I've found that the concepts of tidy data are much easier to teach with simple, fun datasets, rather than datasets that might be more applicable to your domain. For example, even though I worked to learn R to help me with my genomics work, it was the
dplyr tutorial with
nycflights13 that really helped me understand the principles underlying tidy data organization and what that enables you do to. So when I help train people at work, I start off trying to find fun data sets to get people excited to play around with. In particular, I've found Kaggle and data.world to be really great places to find fun and interesting data sets. The slides I linked have a few of those already, like Eurovision voting, UFO sightings, etc. There's an amazing Bigfoot sightings dataset on data.world that I've always wanted to try out some tidy text techniques on.
The other thing I've found to be really helpful is to introduce some collaboration and possibly some competition. We're really lucky to have a big team of fun, friendly contributors, so we try to get people whipped up about data science and get them excited to grab the ball and run with it on their own.
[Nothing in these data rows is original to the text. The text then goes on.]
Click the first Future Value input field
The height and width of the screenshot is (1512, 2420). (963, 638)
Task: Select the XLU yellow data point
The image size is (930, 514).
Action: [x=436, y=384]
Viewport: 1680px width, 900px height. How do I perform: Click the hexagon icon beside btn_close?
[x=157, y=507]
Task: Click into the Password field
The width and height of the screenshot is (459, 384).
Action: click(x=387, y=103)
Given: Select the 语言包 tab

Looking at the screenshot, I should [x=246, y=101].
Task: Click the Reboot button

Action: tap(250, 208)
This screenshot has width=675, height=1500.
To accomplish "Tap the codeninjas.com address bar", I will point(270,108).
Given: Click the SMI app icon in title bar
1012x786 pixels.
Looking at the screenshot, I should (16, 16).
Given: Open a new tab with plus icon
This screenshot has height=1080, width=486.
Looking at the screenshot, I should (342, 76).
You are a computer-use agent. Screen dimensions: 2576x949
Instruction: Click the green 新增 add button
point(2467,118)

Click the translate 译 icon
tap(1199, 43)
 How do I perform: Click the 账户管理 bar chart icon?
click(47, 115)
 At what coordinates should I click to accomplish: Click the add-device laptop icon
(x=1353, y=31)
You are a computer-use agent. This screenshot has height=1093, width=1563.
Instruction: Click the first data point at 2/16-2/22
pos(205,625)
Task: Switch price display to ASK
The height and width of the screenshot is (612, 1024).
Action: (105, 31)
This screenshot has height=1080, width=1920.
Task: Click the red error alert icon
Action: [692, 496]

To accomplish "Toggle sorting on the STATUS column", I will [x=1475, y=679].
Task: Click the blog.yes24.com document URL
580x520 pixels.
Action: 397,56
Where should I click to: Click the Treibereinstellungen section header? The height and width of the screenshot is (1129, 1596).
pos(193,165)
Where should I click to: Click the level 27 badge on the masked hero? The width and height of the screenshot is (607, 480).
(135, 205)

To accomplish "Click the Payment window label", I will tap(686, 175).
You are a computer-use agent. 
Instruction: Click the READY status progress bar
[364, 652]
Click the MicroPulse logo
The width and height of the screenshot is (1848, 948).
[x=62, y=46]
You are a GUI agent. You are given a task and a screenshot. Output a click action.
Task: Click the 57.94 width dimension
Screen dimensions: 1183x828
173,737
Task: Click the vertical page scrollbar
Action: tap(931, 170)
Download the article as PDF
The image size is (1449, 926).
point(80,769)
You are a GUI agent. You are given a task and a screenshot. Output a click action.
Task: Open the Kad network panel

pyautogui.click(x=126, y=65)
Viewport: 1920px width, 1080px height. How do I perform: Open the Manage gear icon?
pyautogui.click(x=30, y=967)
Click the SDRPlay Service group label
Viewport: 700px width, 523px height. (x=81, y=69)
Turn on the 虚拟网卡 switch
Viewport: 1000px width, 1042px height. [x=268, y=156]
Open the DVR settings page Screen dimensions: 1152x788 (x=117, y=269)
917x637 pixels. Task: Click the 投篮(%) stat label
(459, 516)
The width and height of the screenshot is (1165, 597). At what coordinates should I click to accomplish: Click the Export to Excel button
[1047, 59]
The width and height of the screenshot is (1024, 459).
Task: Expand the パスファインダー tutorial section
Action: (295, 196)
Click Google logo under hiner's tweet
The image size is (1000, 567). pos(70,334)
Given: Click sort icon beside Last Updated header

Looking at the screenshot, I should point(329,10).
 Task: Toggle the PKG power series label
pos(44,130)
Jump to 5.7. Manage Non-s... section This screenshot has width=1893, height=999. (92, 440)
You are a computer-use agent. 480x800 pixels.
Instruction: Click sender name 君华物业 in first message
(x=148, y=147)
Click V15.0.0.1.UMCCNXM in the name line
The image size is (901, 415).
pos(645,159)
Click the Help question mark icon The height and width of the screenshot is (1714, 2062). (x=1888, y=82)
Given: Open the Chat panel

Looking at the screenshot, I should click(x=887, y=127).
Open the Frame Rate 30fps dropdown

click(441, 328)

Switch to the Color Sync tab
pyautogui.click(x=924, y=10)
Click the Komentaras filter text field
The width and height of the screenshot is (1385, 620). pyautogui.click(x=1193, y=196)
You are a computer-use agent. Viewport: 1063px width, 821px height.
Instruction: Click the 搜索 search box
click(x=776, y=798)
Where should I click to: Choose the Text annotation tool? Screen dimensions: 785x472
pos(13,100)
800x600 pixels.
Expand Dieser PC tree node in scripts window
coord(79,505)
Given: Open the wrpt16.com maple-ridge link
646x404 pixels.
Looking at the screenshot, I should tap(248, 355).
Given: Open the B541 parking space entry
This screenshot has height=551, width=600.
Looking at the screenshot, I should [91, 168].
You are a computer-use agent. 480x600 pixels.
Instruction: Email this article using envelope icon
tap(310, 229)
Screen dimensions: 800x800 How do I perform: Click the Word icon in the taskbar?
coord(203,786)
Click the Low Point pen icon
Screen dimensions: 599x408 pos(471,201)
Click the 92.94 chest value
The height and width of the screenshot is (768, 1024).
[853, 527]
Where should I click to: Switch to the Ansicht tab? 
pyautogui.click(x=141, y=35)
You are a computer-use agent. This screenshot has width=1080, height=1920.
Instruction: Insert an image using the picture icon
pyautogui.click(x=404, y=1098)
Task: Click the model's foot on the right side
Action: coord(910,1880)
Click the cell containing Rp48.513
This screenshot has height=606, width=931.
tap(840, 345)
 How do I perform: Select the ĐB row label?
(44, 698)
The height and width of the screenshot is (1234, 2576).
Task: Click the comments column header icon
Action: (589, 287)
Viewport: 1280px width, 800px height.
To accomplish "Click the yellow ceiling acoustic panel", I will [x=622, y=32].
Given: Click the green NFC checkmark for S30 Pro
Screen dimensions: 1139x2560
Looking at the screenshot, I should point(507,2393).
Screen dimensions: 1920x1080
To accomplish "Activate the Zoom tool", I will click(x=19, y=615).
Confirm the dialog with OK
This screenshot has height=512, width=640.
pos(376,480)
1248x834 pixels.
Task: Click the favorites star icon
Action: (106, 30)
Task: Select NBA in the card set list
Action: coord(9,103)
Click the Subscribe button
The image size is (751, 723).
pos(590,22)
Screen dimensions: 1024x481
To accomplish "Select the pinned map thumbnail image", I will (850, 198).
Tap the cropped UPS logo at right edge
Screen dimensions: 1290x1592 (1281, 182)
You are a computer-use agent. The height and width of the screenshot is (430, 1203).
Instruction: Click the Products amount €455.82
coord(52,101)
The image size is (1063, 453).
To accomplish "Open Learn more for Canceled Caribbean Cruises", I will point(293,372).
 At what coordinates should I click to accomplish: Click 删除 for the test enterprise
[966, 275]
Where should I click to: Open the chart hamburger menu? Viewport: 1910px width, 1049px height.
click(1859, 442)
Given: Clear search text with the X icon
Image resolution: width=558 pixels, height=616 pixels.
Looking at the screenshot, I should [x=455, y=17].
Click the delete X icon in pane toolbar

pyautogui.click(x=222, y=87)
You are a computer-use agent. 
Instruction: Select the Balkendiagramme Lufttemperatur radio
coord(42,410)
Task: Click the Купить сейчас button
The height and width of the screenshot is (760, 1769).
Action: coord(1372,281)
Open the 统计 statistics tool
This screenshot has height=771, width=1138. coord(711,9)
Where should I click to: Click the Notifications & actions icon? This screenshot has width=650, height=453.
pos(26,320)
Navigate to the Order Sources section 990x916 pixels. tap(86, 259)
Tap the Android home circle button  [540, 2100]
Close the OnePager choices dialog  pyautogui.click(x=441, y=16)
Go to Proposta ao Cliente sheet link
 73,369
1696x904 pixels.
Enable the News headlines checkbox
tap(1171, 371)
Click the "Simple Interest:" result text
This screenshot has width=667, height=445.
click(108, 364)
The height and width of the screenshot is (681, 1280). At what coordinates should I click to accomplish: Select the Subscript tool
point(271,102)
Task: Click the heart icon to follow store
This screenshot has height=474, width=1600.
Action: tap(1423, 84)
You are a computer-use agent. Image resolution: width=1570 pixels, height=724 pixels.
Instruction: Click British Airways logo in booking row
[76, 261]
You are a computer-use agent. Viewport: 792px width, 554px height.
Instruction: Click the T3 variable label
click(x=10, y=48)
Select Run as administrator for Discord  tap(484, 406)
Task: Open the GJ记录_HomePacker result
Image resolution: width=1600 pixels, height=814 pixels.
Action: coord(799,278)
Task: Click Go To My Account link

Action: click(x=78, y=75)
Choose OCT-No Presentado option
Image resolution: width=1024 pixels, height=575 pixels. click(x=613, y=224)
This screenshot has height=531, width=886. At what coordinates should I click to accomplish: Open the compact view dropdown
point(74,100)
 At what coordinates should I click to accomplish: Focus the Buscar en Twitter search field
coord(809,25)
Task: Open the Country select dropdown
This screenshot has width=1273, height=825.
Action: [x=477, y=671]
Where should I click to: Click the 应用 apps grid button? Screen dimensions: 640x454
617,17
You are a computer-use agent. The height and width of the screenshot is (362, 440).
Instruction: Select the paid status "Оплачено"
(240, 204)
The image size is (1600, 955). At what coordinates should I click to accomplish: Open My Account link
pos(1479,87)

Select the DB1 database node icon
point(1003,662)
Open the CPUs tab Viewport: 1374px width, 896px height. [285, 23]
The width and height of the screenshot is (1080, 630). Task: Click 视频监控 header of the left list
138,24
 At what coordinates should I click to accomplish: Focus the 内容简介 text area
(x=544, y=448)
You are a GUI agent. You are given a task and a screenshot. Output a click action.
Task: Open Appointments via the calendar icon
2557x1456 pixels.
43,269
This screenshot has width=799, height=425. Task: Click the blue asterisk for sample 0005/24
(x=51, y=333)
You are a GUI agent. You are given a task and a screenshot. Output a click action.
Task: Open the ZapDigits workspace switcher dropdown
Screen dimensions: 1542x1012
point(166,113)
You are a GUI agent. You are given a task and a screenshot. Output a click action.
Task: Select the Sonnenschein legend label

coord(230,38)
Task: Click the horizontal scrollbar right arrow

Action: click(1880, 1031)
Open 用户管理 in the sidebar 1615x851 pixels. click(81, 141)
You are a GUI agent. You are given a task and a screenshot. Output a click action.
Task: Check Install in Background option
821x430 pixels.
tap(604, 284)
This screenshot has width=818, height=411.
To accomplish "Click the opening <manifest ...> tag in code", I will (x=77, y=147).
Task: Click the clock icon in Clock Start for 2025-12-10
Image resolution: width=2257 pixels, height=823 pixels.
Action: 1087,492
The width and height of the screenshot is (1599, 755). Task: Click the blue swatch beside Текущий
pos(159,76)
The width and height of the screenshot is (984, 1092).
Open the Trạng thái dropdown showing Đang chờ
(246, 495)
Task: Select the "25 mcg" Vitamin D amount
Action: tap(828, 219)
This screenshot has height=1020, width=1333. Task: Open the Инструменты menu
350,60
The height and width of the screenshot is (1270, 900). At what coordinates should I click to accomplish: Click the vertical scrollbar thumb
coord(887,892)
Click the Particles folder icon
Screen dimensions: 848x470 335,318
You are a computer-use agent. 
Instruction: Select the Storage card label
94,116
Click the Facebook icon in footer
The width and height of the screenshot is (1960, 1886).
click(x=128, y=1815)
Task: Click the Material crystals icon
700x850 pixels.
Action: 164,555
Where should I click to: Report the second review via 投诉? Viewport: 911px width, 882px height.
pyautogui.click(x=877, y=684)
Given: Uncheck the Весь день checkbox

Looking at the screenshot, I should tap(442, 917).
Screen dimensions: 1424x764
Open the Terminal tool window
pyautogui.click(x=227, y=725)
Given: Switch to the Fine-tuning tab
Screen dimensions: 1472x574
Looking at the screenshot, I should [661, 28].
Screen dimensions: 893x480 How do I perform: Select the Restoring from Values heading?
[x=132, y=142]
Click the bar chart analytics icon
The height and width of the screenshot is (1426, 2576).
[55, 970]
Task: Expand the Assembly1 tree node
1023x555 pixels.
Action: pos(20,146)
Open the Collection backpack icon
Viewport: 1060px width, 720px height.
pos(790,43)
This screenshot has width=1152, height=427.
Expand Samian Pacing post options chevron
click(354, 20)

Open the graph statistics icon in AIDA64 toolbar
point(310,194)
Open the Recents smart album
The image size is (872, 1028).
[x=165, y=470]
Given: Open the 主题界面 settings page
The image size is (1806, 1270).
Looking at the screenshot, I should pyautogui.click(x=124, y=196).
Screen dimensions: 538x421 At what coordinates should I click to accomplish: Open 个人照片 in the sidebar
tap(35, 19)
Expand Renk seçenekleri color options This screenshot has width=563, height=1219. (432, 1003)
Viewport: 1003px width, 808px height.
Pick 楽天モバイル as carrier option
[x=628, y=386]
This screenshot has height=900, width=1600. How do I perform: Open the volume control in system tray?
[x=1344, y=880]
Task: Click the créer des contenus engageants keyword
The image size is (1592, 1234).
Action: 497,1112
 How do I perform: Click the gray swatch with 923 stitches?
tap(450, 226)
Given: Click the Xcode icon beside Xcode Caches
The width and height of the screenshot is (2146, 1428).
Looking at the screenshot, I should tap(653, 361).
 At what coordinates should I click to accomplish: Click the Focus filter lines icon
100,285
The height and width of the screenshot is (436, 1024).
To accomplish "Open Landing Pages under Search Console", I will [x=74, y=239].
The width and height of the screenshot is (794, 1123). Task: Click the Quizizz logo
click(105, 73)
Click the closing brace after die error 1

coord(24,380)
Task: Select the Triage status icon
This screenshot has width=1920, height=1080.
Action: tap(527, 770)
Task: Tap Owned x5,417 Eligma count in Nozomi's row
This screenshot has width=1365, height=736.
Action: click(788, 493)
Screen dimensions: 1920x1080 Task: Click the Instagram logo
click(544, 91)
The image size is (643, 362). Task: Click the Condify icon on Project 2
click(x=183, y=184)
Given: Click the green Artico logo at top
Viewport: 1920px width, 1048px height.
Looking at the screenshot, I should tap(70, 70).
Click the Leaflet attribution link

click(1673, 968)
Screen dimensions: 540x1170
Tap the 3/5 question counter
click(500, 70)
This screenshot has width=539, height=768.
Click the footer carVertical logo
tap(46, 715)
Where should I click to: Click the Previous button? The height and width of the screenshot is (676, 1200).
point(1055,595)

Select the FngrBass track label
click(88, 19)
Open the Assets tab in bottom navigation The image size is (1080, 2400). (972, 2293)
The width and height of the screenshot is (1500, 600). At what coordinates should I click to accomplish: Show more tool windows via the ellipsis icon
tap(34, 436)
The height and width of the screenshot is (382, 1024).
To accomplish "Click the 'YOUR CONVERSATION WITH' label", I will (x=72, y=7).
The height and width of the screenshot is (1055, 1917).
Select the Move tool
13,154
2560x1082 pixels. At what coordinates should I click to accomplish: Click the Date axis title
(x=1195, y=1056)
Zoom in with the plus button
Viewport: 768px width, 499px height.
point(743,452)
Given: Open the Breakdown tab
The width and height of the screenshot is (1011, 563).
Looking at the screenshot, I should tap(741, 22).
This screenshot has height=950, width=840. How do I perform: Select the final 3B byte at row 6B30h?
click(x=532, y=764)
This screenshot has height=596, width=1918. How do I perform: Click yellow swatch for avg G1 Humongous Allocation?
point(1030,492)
We did a
ggplot2 visualization contest around the Eurovision data (sharing plots on Slack and declaring the winner by 's), and for more advanced folks, we recently had a big competitive prediction challenge (like an internal Kaggle competition).
I hope this is helpful! I've really found that spending the time promoting the tidyverse and the associated data science philosophy within our group has paid off in helping other teammates be more productive and us all speaking a common language with our code and analysis techniques. Good luck!